__EXERCISES__:
[a] In the essay about Kabul, what did the traffic policemen carry?
[b] Continue the essay about Kabul, picking up after its final sentence.

__PROVIDED TEXT__:

It took just one visit to Kabul to appreciate what we take so much for granted.
Sandipan Deb Sandipan Deb | 14 Apr, 2010
It took just one visit to Kabul to appreciate what we take so much for granted.
I went to Kabul eight years ago. That’s a long time ago, but perhaps not long enough. Has anything changed there? One doesn’t know. Kabul is situated at the bottom of a tea cup, with the sides of the cup rising in hilly mystery. The roads are wide and flat; the Russians, wherever they went, made sure that transportation was efficient and modern and fully functional. No one knew any traffic rules, and it was only through trial and error, and extreme bodily danger, that you learnt whether it was left hand drive or right hand. Traffic policemen carried light machine guns, and that was the only way that cars—all Toyota taxis—would maintain some semblance of decorum. An Afghan sense of decorum. The key word, of course, is Afghan.
When I landed at Kabul airport, I was the first in the queue at the emigration (immigration? Tourism?) counter. The man did not have a ball pen to sign on my passport, and I gave him one and left it with him: he needed it more than I did.
I asked a man who was hanging around: “Where is Mullah Omar?”

__STORED DATA__:
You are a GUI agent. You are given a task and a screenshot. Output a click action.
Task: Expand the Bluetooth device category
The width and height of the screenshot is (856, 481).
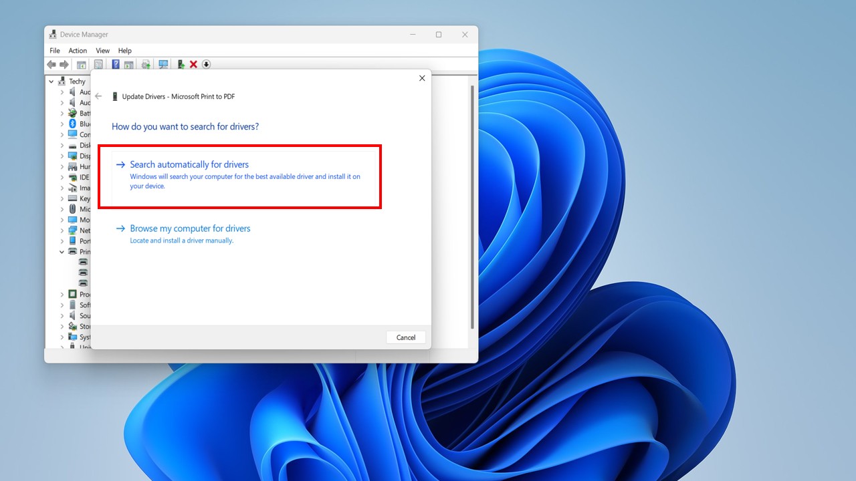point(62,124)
==
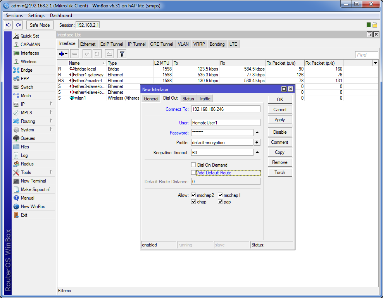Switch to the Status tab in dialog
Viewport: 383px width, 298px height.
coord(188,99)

__ANSWERS PROVIDED__:
[a] Light machine guns.

[b]
“In Pervez Musharraf’s house in Islamabad,” he said.
We went to a restaurant for lunch and were shocked by the lack of service, sheer rudeness. Finally, it came to a point when I went up to the owner, who was sitting at the cash counter, and asked him what the hell was wrong. “Pakistani, no service,” he told me. “But we are Hindustani,” I told him. His demeanour changed miraculously. “Hindustani!” he said. “Half price, double service!” And he insisted on charging us only half of what was mentioned in the menu.
We went to the football stadium where the Taliban used the goal posts to hang people. The newly-formed Afghan football team was training there. Tata trucks were a crowd. The most common stores in Kabul were drugs and pharma stores: after all, in 20 years of combat, people had lost a lot of arms and legs; the water had been contaminated, contagious diseases were the order of the day. But the second most common stores were photo studios. The Taliban had banned photography for two decades; two entire generations had grown up with no visual record of their childhood. The Taliban were mendacious: a few years ago, The Daily Telegraph revealed how they had their own photos clicked in heroic poses, but for the average Afghan, no pictorial record was allowed; it was against the laid-down faith.
Wherever we went, little children would run up to us and ask to be photographed. But we are going back to India, we told them, you will never see these pictures. They didn’t mind. They simply didn’t mind. The very fact that their photos were being taken, that there would be a record of them somewhere, perhaps in an obscure hard disk in some foreign country, was good enough for them. I have never felt such—I don’t know what (don’t have the words)—for these little happy smiling children.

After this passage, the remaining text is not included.